About 7:30 my family dropped by to bring some pizza, a bday cake, and such because we never got to go out for my bday. I was still very tired, but it was great to see them and not have a to cook!!! After they left I once again crashed into bed only for Jude to have an immediate seizure. His seizures went on throughout the night, and we were up straight from about 2:30 - 4. Once we fell back to sleep Em came down about 5am letting me know she wasn't feeling well. So Em is at home today, and Mike needed to get out and do some chores. He said he can wait until tomorrow though. We are exhausted, but relaxing yesterday and getting a nap in made all the difference in the world!!!! If I had gone a week with no sleep I think I would have been hearing voices in my head :). I am very glad I made the decision to go home yesterday.

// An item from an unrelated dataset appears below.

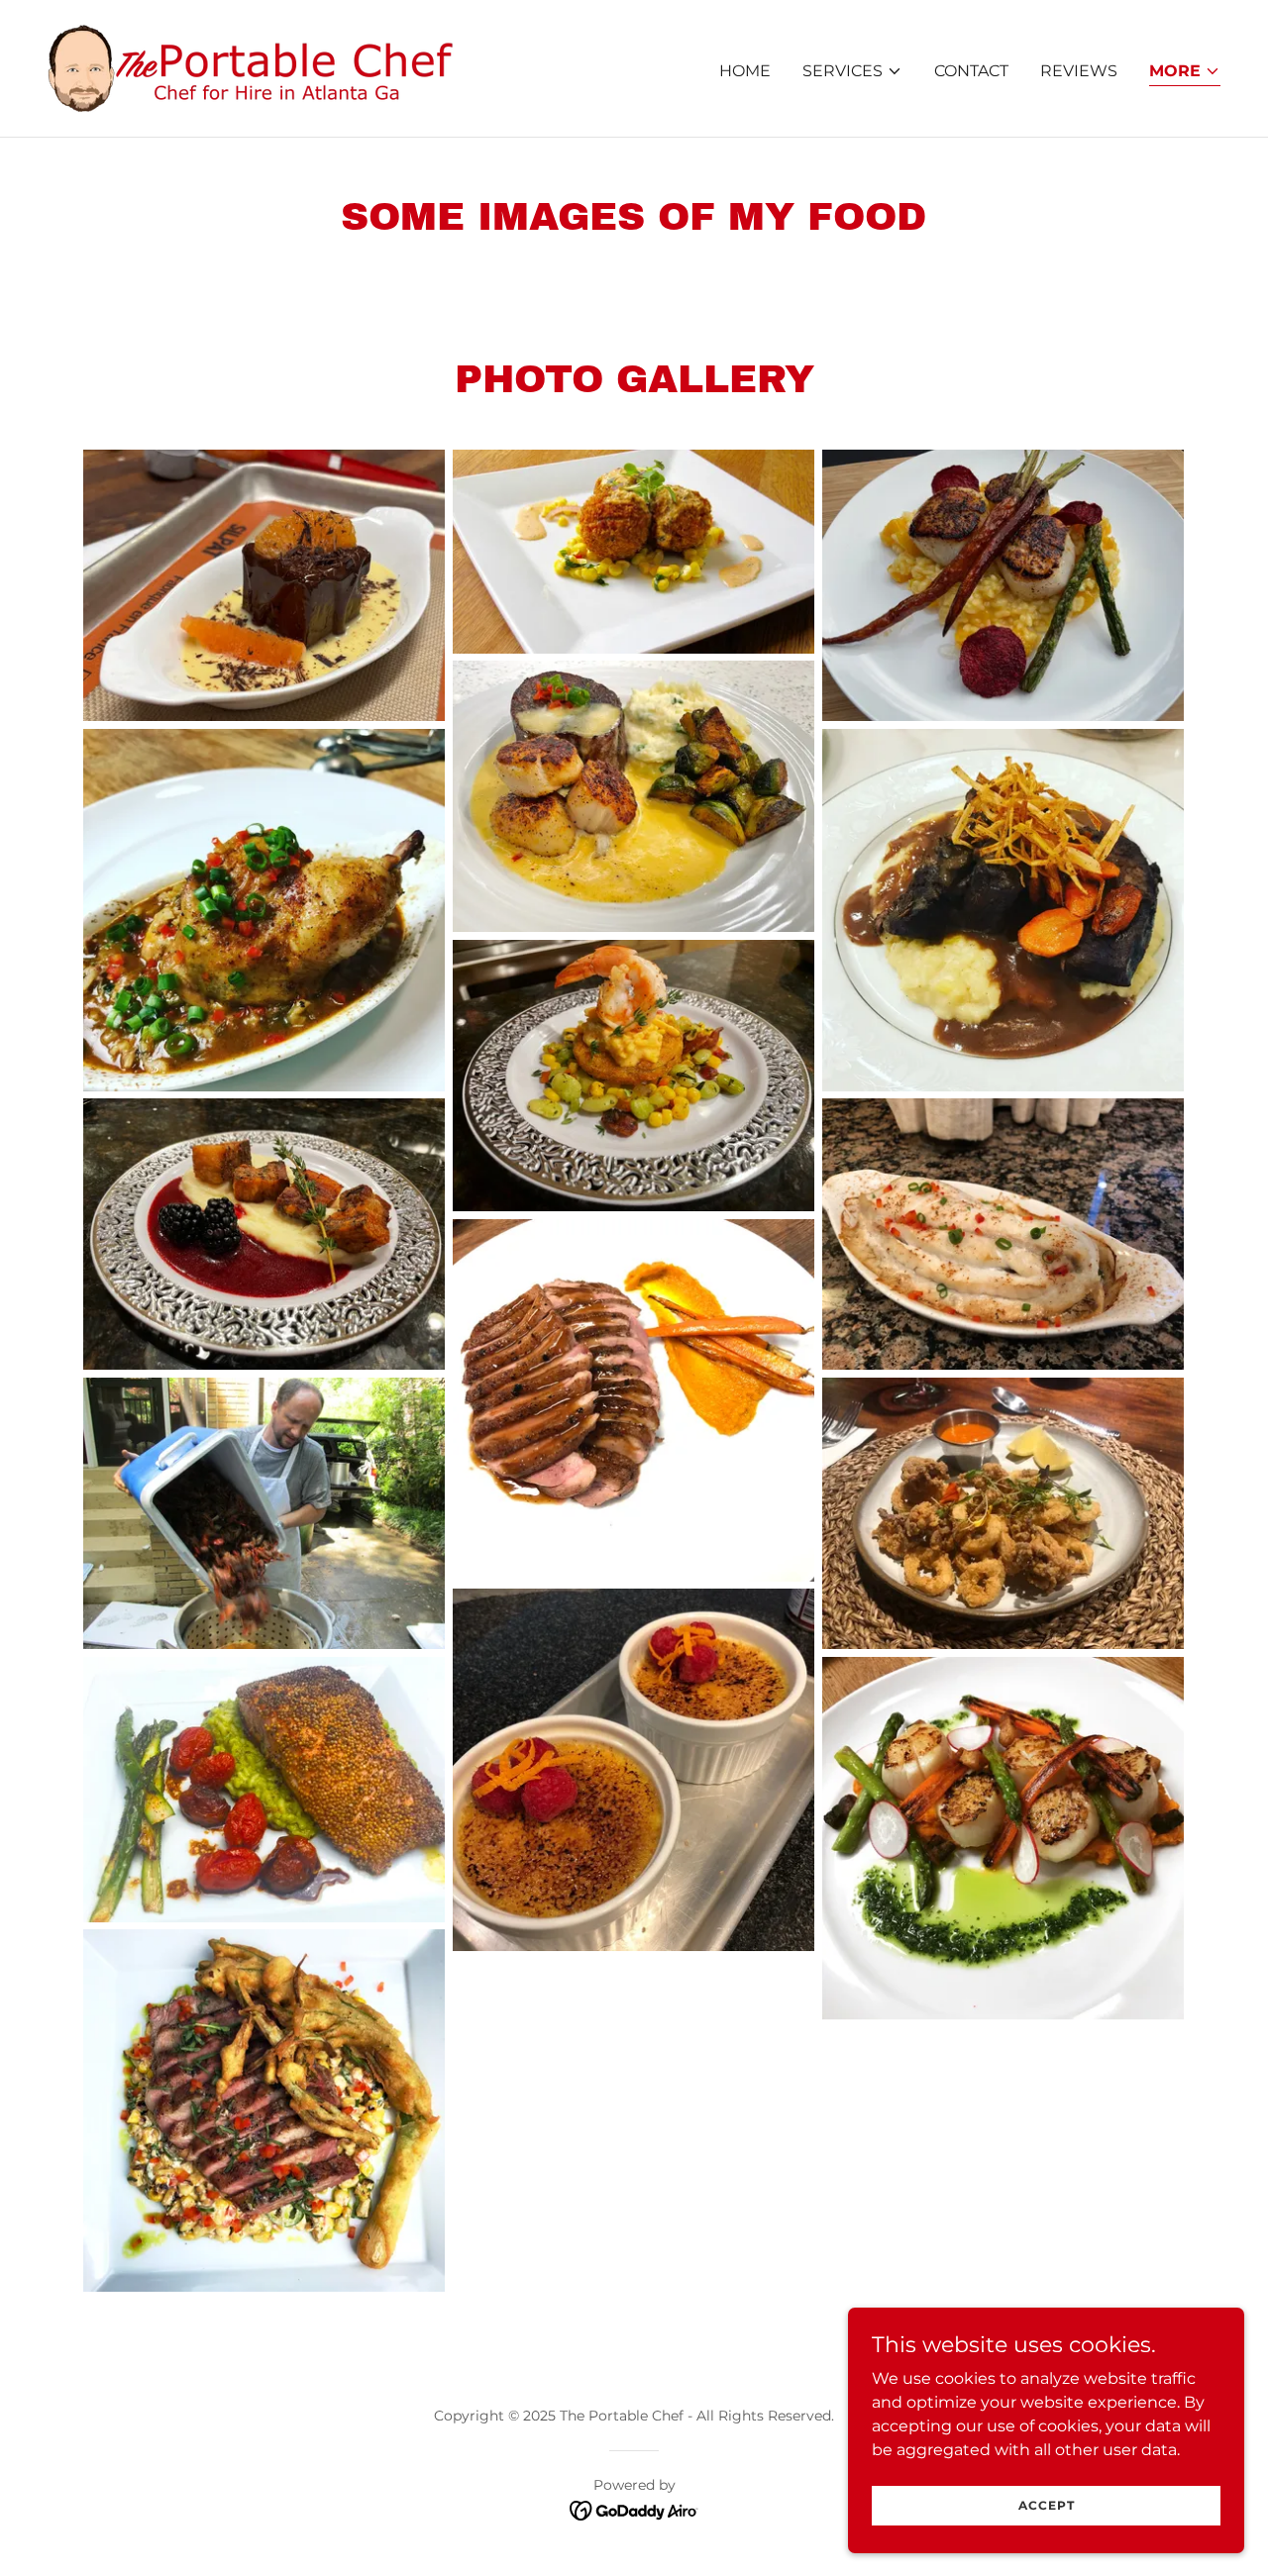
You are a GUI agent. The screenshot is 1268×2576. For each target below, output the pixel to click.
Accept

So we are slowly introducing the Depakote to Jude, and we will be increasing his dosage on Friday. I am hoping that the stretch between his seizures gets less and less. I am beginning to allow myself the right to imagine a seizure free lifestyle. We would no longer have to worry about seizures affecting Jude, going out in public, etc etc. It would be like experiencing a normal life again. I am PRAYING this medication works!!! I really feel like we have earned a break. Mike said last night that his mother always tells him "Michael, God is pruning you for something special", he said he told her "Mom if I was a tree I would be a stick because I have been pruned so much!". He cracks me up!

I am looking forward to the weekend, and still want to work outside in the garden.


Bird said...

It will happen. . . I know several families who went through TONS of stuff, but you will find something that will help Jude and Depakote might be it. Keep imagining that seizure-free time because it will be here and you will SLEEP THROUGH THE NIGHT!!!!

Fingers crossed and sending you good vibes. . .

The Soldatke family said...

I just happened upon your blog and read a bit of your story. I just wanted you to know that our infant son, Matthew, who was born with hydrocephalus and has seizures and infantile spasms is on Depakote (along with 2 other seizure medications) and it was the ticket for him. He has been on it since he was 6 months old and we don't see maybe but 1 seizure per day (he used to have at least 8 an hour while he was awake!) I know it can be a scary medication with all the warnings about being under 2, a brain malformation and on other seizure medications and the associated liver failure... but just wanted you to know that we qualify for each one of those, but have not had problems with his liver at all. We do draw lab work routinely, just to make sure things are okay though. I sure hope it's the ticket for your little guy! You need some sleep!